---------- THE DATA ----------

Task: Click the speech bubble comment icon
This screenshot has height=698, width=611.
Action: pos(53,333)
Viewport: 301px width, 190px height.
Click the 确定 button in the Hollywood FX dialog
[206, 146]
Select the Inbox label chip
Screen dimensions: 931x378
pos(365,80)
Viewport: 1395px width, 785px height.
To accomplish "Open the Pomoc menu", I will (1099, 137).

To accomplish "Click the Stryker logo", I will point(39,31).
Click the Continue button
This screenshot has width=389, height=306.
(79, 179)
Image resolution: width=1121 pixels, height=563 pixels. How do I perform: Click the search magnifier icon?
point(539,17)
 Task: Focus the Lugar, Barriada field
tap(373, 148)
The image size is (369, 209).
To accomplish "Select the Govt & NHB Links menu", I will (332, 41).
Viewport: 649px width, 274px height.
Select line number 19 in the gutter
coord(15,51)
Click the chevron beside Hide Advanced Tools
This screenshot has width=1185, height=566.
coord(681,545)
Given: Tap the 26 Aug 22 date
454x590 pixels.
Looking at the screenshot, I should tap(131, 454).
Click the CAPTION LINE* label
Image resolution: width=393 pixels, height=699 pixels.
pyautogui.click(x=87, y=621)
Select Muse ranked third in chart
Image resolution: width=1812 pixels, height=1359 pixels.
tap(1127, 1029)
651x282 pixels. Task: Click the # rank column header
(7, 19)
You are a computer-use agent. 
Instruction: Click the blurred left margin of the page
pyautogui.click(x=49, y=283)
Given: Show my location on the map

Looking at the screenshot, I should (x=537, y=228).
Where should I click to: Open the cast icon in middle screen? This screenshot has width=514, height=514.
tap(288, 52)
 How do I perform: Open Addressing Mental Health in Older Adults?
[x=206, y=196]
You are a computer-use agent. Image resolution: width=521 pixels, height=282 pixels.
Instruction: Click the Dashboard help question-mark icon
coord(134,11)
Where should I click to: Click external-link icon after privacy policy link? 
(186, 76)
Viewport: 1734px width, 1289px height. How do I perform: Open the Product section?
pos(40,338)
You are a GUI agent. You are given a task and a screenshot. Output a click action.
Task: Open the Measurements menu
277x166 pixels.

----------

→ WRITTEN TASK: Please set out every line of the entries above as a numbered list, leaving out the blank lines.

→ REPLY:
1. Task: Click the speech bubble comment icon
2. This screenshot has height=698, width=611.
3. Action: pos(53,333)
4. Viewport: 301px width, 190px height.
5. Click the 确定 button in the Hollywood FX dialog
6. [206, 146]
7. Select the Inbox label chip
8. Screen dimensions: 931x378
9. pos(365,80)
10. Viewport: 1395px width, 785px height.
11. To accomplish "Open the Pomoc menu", I will (1099, 137).
12. To accomplish "Click the Stryker logo", I will point(39,31).
13. Click the Continue button
14. This screenshot has width=389, height=306.
15. (79, 179)
16. Image resolution: width=1121 pixels, height=563 pixels. How do I perform: Click the search magnifier icon?
17. point(539,17)
18.  Task: Focus the Lugar, Barriada field
19. tap(373, 148)
20. The image size is (369, 209).
21. To accomplish "Select the Govt & NHB Links menu", I will (332, 41).
22. Viewport: 649px width, 274px height.
23. Select line number 19 in the gutter
24. coord(15,51)
25. Click the chevron beside Hide Advanced Tools
26. This screenshot has width=1185, height=566.
27. coord(681,545)
28. Given: Tap the 26 Aug 22 date
29. 454x590 pixels.
30. Looking at the screenshot, I should tap(131, 454).
31. Click the CAPTION LINE* label
32. Image resolution: width=393 pixels, height=699 pixels.
33. pyautogui.click(x=87, y=621)
34. Select Muse ranked third in chart
35. Image resolution: width=1812 pixels, height=1359 pixels.
36. tap(1127, 1029)
37. 651x282 pixels. Task: Click the # rank column header
38. (7, 19)
39. You are a computer-use agent. 
40. Instruction: Click the blurred left margin of the page
41. pyautogui.click(x=49, y=283)
42. Given: Show my location on the map
43. Looking at the screenshot, I should (x=537, y=228).
44. Where should I click to: Open the cast icon in middle screen? This screenshot has width=514, height=514.
45. tap(288, 52)
46.  How do I perform: Open Addressing Mental Health in Older Adults?
47. [x=206, y=196]
48. You are a computer-use agent. Image resolution: width=521 pixels, height=282 pixels.
49. Instruction: Click the Dashboard help question-mark icon
50. coord(134,11)
51. Where should I click to: Click external-link icon after privacy policy link? 
52. (186, 76)
53. Viewport: 1734px width, 1289px height. How do I perform: Open the Product section?
54. pos(40,338)
55. You are a GUI agent. You are given a task and a screenshot. Output a click action.
56. Task: Open the Measurements menu
57. 277x166 pixels.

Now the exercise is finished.